Biz Divas focuses on three core areas: increasing female participation in business, politics, and public leadership; providing mentoring and training opportunities for women leaders; and creating awareness and advocacy campaigns around violence against women. In our first year alone, we made an impact on more than 1,200 women through workshops, round table sessions, mentoring programs, and public forums. And we trained and mentored another 500 women in Delhi and Gurgaon to help improve their business skills, financial literacy and personal development.

Sarika advises mentees at the Global Mentoring Walk in Mumbai, India.

As the organization grew, we had the vision to scale up our initiatives, but lacked the experience and knowledge of how to effectively run a nonprofit organization. The Fortune/State Department Global Women’s Mentoring Partnership, run by Vital Voices, came at the perfect time, giving me the opportunity to be mentored by Kathy Calvin, President and Chief Executive Officer of the United Nations Foundation. Kathy introduced me to her team, and they exposed me to various functions of running a large nonprofit organization. Her team changed my outlook: a nonprofit organization should be treated and run like any other business.

Biz Divas today seeks to be the voice of Indian women. We have launched diversity initiatives in major corporations to promote gender equality in the workplace. We’ve helped many women grow their small businesses and become financially independent. And we’ve increased the visibility of these issues by holding public forums to raise awareness on violence against women.

Later that year, I was nominated for the Global Ambassadors Program, a partnership between Bank of America, Merrill Lynch, and Vital Voices. My mentor was Donna Orender, Chief Executive Officer and Founder of Orender Unlimited. Donna truly supported me and made me believe that I could achieve anything. My relationship with Donna has continued to grow and now she serves on the Biz Divas Board of Advisors.

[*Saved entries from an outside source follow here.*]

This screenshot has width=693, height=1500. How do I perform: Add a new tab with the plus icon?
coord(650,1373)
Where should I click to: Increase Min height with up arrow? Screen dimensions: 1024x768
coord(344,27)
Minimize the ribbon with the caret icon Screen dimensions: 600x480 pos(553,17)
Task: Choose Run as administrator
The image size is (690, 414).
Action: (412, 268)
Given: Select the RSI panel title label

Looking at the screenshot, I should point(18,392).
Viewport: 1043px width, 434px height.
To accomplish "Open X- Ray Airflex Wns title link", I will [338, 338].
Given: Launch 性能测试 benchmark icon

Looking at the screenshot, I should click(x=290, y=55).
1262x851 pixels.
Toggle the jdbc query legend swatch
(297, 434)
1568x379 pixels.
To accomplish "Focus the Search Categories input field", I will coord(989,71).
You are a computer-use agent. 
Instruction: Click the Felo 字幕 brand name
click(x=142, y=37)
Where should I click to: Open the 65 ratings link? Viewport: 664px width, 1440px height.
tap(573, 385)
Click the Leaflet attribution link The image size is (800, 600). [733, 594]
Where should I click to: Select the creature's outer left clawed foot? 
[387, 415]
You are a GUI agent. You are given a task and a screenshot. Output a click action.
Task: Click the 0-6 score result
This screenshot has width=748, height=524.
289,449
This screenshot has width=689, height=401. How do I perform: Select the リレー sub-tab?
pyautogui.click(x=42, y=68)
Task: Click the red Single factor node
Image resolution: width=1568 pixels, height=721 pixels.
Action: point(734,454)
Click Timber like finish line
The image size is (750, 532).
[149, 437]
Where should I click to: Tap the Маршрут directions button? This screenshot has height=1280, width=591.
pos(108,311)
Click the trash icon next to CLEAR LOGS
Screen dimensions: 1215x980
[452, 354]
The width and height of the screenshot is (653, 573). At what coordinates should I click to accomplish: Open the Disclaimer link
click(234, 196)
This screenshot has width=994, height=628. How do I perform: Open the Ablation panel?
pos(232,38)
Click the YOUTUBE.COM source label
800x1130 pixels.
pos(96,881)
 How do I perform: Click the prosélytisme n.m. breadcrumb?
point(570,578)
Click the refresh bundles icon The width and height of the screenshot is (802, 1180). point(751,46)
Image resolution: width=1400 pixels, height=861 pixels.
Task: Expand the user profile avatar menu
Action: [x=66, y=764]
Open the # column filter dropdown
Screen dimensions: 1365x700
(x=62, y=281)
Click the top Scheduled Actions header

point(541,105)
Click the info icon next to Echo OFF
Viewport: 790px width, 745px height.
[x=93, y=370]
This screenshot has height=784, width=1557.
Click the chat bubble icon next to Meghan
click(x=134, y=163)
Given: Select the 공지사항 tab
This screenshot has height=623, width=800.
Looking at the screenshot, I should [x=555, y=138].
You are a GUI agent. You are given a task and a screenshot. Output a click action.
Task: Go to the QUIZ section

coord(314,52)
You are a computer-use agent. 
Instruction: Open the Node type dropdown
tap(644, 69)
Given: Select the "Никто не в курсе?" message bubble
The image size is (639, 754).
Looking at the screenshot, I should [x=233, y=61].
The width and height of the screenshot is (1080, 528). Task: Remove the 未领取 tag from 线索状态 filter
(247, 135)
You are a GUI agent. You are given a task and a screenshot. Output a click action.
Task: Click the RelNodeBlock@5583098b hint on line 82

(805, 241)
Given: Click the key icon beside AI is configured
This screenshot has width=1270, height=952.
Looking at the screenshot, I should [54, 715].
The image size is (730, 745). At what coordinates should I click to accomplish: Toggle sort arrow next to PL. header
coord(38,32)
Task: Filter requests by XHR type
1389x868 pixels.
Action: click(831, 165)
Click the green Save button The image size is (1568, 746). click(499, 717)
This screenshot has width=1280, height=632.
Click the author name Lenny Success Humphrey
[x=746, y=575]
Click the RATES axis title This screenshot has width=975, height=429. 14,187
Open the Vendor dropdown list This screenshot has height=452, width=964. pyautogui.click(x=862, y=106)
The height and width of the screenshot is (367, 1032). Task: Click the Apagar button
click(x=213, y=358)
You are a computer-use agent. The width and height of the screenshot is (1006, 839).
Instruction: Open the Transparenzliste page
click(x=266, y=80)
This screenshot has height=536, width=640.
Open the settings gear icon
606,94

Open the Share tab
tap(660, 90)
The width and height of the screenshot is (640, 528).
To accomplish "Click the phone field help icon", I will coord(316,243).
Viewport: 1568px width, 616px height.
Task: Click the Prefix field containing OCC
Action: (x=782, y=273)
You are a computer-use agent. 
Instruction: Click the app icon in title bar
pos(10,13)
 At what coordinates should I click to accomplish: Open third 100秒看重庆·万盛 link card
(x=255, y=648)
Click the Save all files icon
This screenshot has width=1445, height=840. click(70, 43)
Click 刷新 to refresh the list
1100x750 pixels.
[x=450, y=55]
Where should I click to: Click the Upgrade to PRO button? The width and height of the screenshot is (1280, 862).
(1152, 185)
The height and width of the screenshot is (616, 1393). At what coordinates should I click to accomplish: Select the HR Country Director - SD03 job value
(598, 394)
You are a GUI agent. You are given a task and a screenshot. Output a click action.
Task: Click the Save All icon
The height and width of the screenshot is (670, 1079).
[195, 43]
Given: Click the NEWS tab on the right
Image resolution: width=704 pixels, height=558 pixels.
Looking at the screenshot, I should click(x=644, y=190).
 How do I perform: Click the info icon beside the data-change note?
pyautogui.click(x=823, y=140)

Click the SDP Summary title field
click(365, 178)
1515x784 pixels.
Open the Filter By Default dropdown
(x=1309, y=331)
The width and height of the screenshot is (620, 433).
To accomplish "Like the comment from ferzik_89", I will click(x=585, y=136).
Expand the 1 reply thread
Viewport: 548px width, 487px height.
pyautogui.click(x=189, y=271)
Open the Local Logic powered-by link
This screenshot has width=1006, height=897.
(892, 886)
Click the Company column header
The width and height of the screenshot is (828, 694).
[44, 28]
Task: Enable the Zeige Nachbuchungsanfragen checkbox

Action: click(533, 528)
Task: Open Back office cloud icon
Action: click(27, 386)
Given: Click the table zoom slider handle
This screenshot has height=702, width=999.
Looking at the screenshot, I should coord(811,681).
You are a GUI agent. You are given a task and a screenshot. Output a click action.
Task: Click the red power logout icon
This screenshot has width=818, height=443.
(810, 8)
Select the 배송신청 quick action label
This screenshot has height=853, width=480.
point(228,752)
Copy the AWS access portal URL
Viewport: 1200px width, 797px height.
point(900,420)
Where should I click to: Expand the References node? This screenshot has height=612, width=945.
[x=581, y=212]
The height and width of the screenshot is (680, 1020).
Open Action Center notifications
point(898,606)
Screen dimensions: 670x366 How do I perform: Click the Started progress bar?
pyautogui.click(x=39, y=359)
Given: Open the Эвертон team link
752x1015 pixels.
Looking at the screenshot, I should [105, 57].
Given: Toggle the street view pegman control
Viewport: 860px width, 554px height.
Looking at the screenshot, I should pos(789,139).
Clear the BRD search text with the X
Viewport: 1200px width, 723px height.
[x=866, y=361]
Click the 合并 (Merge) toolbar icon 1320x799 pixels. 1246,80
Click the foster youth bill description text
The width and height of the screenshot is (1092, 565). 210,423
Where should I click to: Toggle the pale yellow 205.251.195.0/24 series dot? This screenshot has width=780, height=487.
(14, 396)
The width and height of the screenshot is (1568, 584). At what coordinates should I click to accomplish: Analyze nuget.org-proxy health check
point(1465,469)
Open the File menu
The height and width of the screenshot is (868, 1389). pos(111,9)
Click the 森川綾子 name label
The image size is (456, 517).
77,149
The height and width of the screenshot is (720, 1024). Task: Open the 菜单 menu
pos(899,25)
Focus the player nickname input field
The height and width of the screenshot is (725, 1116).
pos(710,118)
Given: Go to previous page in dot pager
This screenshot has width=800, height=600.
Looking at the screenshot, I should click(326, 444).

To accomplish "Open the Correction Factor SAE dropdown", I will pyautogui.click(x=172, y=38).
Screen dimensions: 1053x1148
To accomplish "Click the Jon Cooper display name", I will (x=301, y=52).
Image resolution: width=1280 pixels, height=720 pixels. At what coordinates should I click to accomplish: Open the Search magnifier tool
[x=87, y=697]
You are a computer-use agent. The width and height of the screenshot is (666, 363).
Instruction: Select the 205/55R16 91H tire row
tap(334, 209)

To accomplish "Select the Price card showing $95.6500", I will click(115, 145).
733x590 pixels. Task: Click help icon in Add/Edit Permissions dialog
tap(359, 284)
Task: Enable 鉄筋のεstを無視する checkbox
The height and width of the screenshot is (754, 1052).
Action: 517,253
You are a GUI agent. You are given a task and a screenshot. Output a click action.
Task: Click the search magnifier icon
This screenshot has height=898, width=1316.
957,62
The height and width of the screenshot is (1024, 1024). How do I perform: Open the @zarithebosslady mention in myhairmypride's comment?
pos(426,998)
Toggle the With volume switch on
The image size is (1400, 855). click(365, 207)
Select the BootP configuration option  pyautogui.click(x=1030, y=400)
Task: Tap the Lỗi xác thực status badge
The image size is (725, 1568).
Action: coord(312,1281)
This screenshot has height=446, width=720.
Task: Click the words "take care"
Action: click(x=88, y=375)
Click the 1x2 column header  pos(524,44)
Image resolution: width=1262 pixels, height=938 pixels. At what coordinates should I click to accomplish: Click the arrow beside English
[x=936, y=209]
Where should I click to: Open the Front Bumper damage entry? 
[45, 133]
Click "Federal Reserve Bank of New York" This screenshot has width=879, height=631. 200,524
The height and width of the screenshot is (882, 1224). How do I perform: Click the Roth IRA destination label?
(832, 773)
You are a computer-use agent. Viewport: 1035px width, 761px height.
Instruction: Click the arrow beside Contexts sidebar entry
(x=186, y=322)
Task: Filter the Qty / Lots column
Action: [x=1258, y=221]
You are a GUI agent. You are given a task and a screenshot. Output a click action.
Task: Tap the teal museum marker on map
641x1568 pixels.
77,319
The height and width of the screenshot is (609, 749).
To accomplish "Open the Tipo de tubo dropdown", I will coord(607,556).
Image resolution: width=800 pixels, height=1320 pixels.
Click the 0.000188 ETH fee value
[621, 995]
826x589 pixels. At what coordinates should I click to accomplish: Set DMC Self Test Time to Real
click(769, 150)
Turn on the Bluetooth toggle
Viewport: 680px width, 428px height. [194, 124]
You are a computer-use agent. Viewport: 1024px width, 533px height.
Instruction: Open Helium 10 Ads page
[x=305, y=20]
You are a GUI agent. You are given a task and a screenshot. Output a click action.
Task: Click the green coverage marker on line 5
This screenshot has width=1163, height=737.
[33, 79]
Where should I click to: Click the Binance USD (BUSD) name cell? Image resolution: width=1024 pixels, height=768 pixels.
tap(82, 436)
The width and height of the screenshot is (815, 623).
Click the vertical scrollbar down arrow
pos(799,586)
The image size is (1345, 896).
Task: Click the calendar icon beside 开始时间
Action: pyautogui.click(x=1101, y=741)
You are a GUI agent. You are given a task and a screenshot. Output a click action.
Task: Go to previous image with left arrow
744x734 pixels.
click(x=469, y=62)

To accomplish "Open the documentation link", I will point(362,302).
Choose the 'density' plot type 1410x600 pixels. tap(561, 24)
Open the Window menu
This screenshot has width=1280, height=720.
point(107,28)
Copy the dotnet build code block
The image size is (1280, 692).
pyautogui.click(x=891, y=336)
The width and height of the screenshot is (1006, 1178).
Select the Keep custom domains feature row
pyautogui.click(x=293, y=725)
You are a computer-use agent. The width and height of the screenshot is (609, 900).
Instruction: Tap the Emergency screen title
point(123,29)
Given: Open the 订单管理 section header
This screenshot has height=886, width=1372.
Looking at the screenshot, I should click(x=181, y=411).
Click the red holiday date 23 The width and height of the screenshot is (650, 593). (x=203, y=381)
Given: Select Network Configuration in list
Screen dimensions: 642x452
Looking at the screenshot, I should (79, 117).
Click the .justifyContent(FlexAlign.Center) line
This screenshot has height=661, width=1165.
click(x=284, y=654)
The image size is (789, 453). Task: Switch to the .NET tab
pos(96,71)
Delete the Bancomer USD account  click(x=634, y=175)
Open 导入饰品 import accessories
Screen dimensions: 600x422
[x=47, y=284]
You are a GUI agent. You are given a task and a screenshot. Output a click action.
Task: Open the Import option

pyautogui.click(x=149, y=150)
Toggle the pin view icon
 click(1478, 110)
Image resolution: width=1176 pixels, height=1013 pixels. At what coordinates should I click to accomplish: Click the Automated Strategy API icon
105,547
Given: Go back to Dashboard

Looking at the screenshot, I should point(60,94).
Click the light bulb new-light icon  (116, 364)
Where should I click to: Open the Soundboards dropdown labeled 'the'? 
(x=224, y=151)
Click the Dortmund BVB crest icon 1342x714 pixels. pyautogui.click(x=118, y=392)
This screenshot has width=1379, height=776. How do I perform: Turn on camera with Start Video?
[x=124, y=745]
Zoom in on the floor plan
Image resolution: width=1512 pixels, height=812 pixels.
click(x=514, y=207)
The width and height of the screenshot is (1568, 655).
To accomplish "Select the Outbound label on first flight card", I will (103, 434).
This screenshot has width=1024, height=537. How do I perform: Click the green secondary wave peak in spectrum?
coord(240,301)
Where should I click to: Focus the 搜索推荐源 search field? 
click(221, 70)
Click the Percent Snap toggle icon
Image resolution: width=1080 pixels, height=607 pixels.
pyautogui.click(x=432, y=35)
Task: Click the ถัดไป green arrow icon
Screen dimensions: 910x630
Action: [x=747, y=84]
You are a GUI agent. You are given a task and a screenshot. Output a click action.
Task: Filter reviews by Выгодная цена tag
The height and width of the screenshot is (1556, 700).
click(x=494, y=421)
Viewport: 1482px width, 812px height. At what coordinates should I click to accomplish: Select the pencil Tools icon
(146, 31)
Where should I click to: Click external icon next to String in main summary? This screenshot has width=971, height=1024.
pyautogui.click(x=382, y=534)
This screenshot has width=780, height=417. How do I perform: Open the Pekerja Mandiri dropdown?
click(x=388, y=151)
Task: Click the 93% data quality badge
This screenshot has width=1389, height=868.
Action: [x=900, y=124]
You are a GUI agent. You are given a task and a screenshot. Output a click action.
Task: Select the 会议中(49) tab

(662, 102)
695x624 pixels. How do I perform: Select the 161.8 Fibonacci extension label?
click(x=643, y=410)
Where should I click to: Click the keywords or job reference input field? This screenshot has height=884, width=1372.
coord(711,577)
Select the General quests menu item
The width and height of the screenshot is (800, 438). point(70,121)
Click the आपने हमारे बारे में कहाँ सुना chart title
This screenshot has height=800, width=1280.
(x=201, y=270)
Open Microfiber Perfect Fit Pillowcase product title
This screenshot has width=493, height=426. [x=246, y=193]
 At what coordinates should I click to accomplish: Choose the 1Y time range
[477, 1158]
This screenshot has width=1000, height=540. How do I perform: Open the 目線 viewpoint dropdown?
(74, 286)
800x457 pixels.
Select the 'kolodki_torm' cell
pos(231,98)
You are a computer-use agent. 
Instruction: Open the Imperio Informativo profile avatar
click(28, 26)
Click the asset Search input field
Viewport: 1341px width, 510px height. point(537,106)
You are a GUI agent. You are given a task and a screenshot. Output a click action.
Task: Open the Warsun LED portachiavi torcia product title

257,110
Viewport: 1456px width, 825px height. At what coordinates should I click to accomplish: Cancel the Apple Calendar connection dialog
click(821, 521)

With Donna’s guidance and inspiration from the Vital Voices team, Biz Divas launched our first National Conference for Women Leaders: I INSPIRE. More than 300 women leaders attended the day-long conference. With support from the US Embassy, Deutsche Bank, Capgemini and Bank of America, the conference provided a public forum for women to voice concerns, share challenges, and swap inspiring stories. We have created a platform that gives visibility to our members, and creates awareness amongst them.

Donna’s commitment to helping me make my dream come true has encouraged me to further pay it forward by starting a Mentoring Program for women leaders in India. Biz Divas has partnered with the Cherie Blair Foundation & the Goldman Sachs 10,000 Women program to provide our members with a structured mentoring program and access to international networks. We launch the Biz Divas Mentoring Leadership program next month, pairing 20 senior businesswomen with 20 emerging women leaders – a model inspired by the Global Women’s Mentoring Partnership.

I have been blessed to have such wonderful mentors in my life. They make me believe that we can reach new heights everyday if only we have the courage and confidence to stop limiting ourselves, take bigger risks, and pursue our dreams.